The interview goes through the crisis situation in Georgia, where the European Union and Russia are playing another piece that could well fall on either side, but it immediately jumps to the Middle East. The Hamas terrorist attacks of October 7, 2023 triggered an Israeli military response that does not appear to have many limitations.
Borrell says that “There is a clear desire for collective punishment. “We are facing a massacre of a population abandoned to their fate in Gaza and it is an unbearable situation that is not justified by the right to defense.” The chancellor looks in his papers for a recent FAO report: “350,000 people will die of hunger in the coming months.” He looks up from the paper and continues: “The inhabitants of Gaza do not know where to go, humanitarian aid does not reach them, there is nothing left in the hospitals and they cannot leave Gaza because Egypt does not want them.”
When asked why Europe can’t do more, he argues that it can’t “because the EU is divided, as is the international community. Persuasion has failed and no one wants to use coercion against Israel. The EU has recognized Israel’s right to defend itself in accordance with International Humanitarian Law. But does Israel respect International Law? Not wanting to answer this question (which is what European chancellors do) leaves us in rhetoric.”
Borrell recalls that Spain and Ireland are asking the European Commission to analyze whether Israel is complying with the human rights protocols that are mandatory as part of the agreements with the European Union: “The request has reached the Commission, but it does not respond.” It is an obvious criticism of the president of the organization, the German Ursula Von der Leyen, who assumed powers after the Hamas attacks that she does not have to promise Israel that the EU was on its side when the official policy of the bloc is to demand respect for United Nations resolutions and the two-state solution.
Borrell believes that Ukraine would be much better off if the Europeans, instead of handing out weapons in dribs and drabs, They would have put in kyiv, already in 2022, everything that the Ukrainians asked for. As he had asked the chancellors. They did not pay attention to him and military aid has always arrived late and in insufficient quantities: “We have hesitated too much. It has taken months of discussions and vacillations to supply roadblocks, missiles, air defenses and fighter planes. “If we had sent all possible support to Ukraine as soon as the invasion began, that could have changed the situation.”
Borrell fears that an eventual return of Donald Trump to the White House will bring down Ukraine: “He will cut military aid and that would unbalance our immediate security.

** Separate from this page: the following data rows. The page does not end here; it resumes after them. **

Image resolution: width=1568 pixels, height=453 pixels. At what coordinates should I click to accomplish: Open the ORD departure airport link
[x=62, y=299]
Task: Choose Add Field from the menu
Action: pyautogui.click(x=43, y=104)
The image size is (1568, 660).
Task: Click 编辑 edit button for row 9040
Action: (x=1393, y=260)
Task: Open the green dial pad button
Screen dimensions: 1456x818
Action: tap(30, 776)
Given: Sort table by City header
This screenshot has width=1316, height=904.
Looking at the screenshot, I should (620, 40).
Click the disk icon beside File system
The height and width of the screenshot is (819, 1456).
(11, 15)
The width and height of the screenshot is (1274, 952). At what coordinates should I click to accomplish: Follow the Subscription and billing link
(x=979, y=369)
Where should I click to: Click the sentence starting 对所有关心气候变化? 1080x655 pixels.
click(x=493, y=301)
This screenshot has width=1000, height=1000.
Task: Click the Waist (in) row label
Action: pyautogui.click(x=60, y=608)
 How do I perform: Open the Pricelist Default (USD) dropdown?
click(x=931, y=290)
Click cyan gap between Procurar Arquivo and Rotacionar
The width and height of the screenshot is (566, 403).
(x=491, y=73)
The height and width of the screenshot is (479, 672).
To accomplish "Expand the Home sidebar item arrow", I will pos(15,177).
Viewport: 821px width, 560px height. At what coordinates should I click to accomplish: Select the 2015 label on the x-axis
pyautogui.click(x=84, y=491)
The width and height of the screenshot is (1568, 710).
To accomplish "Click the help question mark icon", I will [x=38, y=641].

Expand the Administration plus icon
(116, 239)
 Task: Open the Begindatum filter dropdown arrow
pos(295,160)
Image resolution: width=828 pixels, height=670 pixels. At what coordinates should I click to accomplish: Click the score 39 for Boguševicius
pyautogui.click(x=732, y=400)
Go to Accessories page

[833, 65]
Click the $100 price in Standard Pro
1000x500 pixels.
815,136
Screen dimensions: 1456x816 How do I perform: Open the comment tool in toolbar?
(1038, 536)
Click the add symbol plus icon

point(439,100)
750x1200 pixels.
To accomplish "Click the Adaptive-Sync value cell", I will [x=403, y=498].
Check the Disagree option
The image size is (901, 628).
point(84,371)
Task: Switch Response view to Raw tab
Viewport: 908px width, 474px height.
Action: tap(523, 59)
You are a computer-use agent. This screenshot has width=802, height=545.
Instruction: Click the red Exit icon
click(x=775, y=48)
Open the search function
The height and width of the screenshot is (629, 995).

Europeans cannot take the place of Americans. “That would mean doubling our military aid and we don’t have the physical capacity.” Borrell believes that if Trump wins, the problem for Europeans will no longer be, as in the previous mandate, whether he imposes tariffs or unleashes a trade war. It will be more serious: “It will be a security problem because it will cut military aid to Ukraine. He will tell Netanyahu to do what he wants, but he already does it, he will tell him that he will not set limits, but if he leaves Ukraine defenseless against Russia it is a bigger problem for us. We have financial capacity, but people do not go to war with bank notes.”